Un’Eredità di Eccellenza

Qualche mese fa, Massimo D’Alema si è espresso sull’orgogliosa eredità della sinistra italiana, rimarcando la difesa dei diritti del popolo palestinese.

Un’affermazione che, a ben guardare, non è solo un gesto di solidarietà, ma il coronamento di una gloriosa tradizione politica, una sorta di “passato nobile” che meriterebbe sicuramente un posto d’onore nei libri di storia – o, perlomeno, nei manuali di ironia.

Partiamo da Bettino Craxi, l’incontrastato maestro della legittimazione della “lotta armata” palestinese. Non solo un leader carismatico, ma un vero innovatore!

Chi mai avrebbe pensato che un Presidente del Consiglio potesse paragonare atti di terrorismo a nobili battaglie per i diritti?

Sì, perché, come dimostra la sua famosa dichiarazione in Parlamento, la lotta armata si trasforma magicamente in un simbolo di resistenza.

Impressionante, eh?

È come se oggi dicessimo che la violenza è solo una forma di espressione artistica.

Chapeau, Bettino!

Ma non possiamo dimenticarci di Aldo Moro, il cui “Lodo” è stato un perfetto esempio di come esporre l’Italia a attentati terroristici possa avere un sapore così avventuroso e romantico.

Decine di persone innocenti persero la vita a causa di un accordo che avrebbe dovuto portare alla pace.
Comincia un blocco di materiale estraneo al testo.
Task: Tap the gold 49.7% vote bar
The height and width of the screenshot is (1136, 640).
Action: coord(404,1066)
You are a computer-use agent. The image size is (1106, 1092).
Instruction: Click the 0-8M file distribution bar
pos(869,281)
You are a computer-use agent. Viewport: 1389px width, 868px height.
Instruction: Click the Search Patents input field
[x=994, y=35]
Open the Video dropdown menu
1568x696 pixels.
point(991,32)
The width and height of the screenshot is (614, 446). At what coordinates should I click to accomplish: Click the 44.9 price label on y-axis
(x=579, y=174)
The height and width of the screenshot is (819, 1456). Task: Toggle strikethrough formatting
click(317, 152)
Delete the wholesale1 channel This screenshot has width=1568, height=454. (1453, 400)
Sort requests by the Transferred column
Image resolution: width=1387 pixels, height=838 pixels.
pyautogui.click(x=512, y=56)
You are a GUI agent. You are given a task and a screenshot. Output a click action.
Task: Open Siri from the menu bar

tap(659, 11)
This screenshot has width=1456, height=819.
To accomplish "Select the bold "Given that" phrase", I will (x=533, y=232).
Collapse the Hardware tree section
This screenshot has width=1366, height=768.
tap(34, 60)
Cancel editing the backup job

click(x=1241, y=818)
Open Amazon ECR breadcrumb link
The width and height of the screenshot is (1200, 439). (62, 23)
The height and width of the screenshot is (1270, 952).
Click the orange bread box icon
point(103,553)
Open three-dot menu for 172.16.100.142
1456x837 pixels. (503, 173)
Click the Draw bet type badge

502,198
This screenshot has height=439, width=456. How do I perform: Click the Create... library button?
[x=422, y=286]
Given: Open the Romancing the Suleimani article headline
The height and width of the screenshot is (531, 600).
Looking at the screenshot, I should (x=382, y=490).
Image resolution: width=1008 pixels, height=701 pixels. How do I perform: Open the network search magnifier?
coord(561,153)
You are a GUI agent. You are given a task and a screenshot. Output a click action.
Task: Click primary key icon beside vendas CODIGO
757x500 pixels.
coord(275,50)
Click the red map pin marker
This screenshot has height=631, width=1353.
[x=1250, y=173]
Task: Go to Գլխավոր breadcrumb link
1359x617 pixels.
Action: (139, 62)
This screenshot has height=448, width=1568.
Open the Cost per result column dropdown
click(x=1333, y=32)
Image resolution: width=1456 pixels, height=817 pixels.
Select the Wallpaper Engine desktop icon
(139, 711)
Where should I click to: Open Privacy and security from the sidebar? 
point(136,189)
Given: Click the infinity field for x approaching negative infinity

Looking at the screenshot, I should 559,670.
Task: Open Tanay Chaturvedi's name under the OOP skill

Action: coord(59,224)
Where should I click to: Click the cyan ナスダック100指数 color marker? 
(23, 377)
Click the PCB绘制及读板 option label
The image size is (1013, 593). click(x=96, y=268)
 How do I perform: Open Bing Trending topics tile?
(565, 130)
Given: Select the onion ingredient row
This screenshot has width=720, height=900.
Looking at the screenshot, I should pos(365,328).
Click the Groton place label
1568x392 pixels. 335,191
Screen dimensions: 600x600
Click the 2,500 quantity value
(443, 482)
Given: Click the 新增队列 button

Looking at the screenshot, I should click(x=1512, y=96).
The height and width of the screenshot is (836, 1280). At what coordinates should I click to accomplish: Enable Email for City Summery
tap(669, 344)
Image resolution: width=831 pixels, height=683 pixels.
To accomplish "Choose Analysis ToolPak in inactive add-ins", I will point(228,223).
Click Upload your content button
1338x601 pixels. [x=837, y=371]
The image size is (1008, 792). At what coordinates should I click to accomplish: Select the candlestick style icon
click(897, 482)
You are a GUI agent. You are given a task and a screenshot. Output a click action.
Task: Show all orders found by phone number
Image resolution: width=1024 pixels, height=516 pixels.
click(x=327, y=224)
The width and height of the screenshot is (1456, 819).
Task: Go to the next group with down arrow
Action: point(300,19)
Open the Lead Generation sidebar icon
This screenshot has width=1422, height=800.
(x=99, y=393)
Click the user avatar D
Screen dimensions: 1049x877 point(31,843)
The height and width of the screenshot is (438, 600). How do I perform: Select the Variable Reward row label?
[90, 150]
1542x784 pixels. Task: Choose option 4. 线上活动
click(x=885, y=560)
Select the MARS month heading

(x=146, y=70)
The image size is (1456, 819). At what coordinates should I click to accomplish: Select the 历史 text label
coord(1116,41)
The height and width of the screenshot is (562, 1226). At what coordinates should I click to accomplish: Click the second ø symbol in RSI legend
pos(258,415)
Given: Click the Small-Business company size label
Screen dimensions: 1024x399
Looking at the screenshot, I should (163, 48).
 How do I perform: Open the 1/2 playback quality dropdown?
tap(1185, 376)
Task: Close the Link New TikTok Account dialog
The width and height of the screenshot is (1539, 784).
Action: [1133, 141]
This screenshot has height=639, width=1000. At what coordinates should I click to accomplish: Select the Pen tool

Che dire, una vera e propria lezione di geopolitica all’italiana!

Quante volte la storia ci dimostra che la pietà verso gli altri può trasformarsi in un boomerang mortale.

Enrico Berlinguer, poi.

Con il suo abbraccio caloroso a Yasser Arafat alle feste dell’Unità, ha davvero ridefinito il concetto di accoglienza.

Perché abbracciare chi ha sulla coscienza la morte di centinaia di ebrei è, senza ombra di dubbio, un gesto di grande apertura mentale.

E quando invita Saddam Hussein a lanciare gas su Israele durante la guerra del Golfo, beh, chi non vorrebbe un leader così visionario?

Certo, i dettagli sono irrilevanti in questa grande opera di amicizia tra i popoli.

E arriviamo a Massimo D’Alema, il vero erede di questa “tradizione”.

Con il suo sorriso smagliante accanto ai terroristi di Hezbollah, ha portato avanti una linea politica che fa rabbrividire.

Ma chi potrebbe biasimarlo? Dopotutto, ogni grande tradizione ha bisogno di un volto sorridente, un testimonial per le campagne di marketing dell’umanitarismo selettivo.

Perché combattere per i diritti di alcuni debba necessariamente passare sopra le sofferenze di altri?

È un concetto che si adatta perfettamente al modo di pensare di parecchi esponenti della sinistra, dove il “schifo” diventa quasi un valore.

In fondo, ci troviamo di fronte a una vera e propria celebrazione della contraddizione: da un lato, la difesa dei diritti umani; dall’altro, una storia di abbracci e appoggi a personaggi la cui vita, beh, non è esattamente caratterizzata dall’amore per il prossimo.

Ma chi siamo noi per giudicare?

Magari è tutto parte di un piano più grande, un disegno divino che ci sfugge.

La sinistra italiana, insomma, ci regala una “tradizione” schifosa anche in questo senso: una continua giustificazione di atti e parole che si rendono complici dell’orrore, mascherati da foglie di fico di ideali nobili.

Ed è proprio questo che la rende affascinante: la capacità di trasformare un eredità di sangue in un vanto.

Oh, che meraviglia!

E allora, dove ti giri, ti giri, la sinistra fa e farà sempre schifo.

Perché, si sa, il potere di ignorare i fatti è un’arte che pochi sanno padroneggiare come loro.

È schifosamente schifosa, e in questo, ahimè, trova sempre nuove leve pronte a celebrarne le gesta.

Non resta quindi che applaudire all’abilità di una parte politica che, nonostante tutti i suoi fallimenti, riesce a vendere la sua immagine come quella dei paladini della giustizia.

Sarà che alla fine, forse, la verità è davvero più strana della finzione.

Ma in fondo, perché preoccuparsi?

Basta un buon slogan, un paio di selfie con il nemico, ed ecco che la tradizione continua, bella e fiera.